▶ **Problem details**: Set down every line below, word for word.

--- Information shown Enclosed Below ---

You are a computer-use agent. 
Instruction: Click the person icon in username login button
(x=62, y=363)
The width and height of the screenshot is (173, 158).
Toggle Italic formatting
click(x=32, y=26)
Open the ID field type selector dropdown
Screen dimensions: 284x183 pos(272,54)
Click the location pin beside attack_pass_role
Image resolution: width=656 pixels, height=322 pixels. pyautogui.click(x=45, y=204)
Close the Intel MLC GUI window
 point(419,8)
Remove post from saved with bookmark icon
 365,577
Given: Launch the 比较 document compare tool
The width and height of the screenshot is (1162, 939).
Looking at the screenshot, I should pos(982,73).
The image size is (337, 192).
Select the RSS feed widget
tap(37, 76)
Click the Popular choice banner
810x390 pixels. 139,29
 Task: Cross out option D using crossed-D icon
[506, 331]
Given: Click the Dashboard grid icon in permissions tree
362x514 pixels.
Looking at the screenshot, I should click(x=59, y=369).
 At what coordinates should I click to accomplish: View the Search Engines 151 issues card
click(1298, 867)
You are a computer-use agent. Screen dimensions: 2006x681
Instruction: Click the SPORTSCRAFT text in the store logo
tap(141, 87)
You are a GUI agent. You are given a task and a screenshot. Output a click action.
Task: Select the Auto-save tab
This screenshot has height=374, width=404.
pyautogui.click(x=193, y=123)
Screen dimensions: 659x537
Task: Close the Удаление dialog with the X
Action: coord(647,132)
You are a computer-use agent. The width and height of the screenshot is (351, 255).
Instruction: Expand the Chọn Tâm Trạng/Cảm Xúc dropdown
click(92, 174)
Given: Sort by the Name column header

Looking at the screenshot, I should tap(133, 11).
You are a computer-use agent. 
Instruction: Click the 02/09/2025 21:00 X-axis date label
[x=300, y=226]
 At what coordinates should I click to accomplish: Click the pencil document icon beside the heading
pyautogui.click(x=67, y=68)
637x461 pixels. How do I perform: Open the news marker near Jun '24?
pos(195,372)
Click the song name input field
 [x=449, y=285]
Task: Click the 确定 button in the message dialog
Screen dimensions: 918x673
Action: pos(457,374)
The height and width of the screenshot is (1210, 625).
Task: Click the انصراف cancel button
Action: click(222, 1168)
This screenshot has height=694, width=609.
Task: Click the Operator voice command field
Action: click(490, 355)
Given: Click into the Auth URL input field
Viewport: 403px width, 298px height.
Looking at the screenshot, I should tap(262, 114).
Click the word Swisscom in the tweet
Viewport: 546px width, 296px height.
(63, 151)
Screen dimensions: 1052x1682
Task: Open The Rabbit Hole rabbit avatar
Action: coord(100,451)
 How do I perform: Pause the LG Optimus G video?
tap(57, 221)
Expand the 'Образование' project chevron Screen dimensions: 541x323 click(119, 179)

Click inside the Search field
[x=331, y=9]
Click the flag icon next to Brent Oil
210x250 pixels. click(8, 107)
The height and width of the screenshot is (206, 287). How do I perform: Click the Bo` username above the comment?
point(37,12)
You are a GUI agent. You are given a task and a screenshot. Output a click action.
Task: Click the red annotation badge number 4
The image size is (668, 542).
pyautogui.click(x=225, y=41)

--- End of Enclosed Information shown ---

▶ **Answer space**:
You are a computer-use agent. 
Instruction: Click the person icon in username login button
(x=62, y=363)
The width and height of the screenshot is (173, 158).
Toggle Italic formatting
click(x=32, y=26)
Open the ID field type selector dropdown
Screen dimensions: 284x183 pos(272,54)
Click the location pin beside attack_pass_role
Image resolution: width=656 pixels, height=322 pixels. pyautogui.click(x=45, y=204)
Close the Intel MLC GUI window
 point(419,8)
Remove post from saved with bookmark icon
 365,577
Given: Launch the 比较 document compare tool
The width and height of the screenshot is (1162, 939).
Looking at the screenshot, I should pos(982,73).
The image size is (337, 192).
Select the RSS feed widget
tap(37, 76)
Click the Popular choice banner
810x390 pixels. 139,29
 Task: Cross out option D using crossed-D icon
[506, 331]
Given: Click the Dashboard grid icon in permissions tree
362x514 pixels.
Looking at the screenshot, I should click(x=59, y=369).
 At what coordinates should I click to accomplish: View the Search Engines 151 issues card
click(1298, 867)
You are a computer-use agent. Screen dimensions: 2006x681
Instruction: Click the SPORTSCRAFT text in the store logo
tap(141, 87)
You are a GUI agent. You are given a task and a screenshot. Output a click action.
Task: Select the Auto-save tab
This screenshot has height=374, width=404.
pyautogui.click(x=193, y=123)
Screen dimensions: 659x537
Task: Close the Удаление dialog with the X
Action: coord(647,132)
You are a computer-use agent. The width and height of the screenshot is (351, 255).
Instruction: Expand the Chọn Tâm Trạng/Cảm Xúc dropdown
click(92, 174)
Given: Sort by the Name column header

Looking at the screenshot, I should tap(133, 11).
You are a computer-use agent. 
Instruction: Click the 02/09/2025 21:00 X-axis date label
[x=300, y=226]
 At what coordinates should I click to accomplish: Click the pencil document icon beside the heading
pyautogui.click(x=67, y=68)
637x461 pixels. How do I perform: Open the news marker near Jun '24?
pos(195,372)
Click the song name input field
 [x=449, y=285]
Task: Click the 确定 button in the message dialog
Screen dimensions: 918x673
Action: pos(457,374)
The height and width of the screenshot is (1210, 625).
Task: Click the انصراف cancel button
Action: click(222, 1168)
This screenshot has height=694, width=609.
Task: Click the Operator voice command field
Action: click(490, 355)
Given: Click into the Auth URL input field
Viewport: 403px width, 298px height.
Looking at the screenshot, I should tap(262, 114).
Click the word Swisscom in the tweet
Viewport: 546px width, 296px height.
(63, 151)
Screen dimensions: 1052x1682
Task: Open The Rabbit Hole rabbit avatar
Action: coord(100,451)
 How do I perform: Pause the LG Optimus G video?
tap(57, 221)
Expand the 'Образование' project chevron Screen dimensions: 541x323 click(119, 179)

Click inside the Search field
[x=331, y=9]
Click the flag icon next to Brent Oil
210x250 pixels. click(8, 107)
The height and width of the screenshot is (206, 287). How do I perform: Click the Bo` username above the comment?
point(37,12)
You are a GUI agent. You are given a task and a screenshot. Output a click action.
Task: Click the red annotation badge number 4
The image size is (668, 542).
pyautogui.click(x=225, y=41)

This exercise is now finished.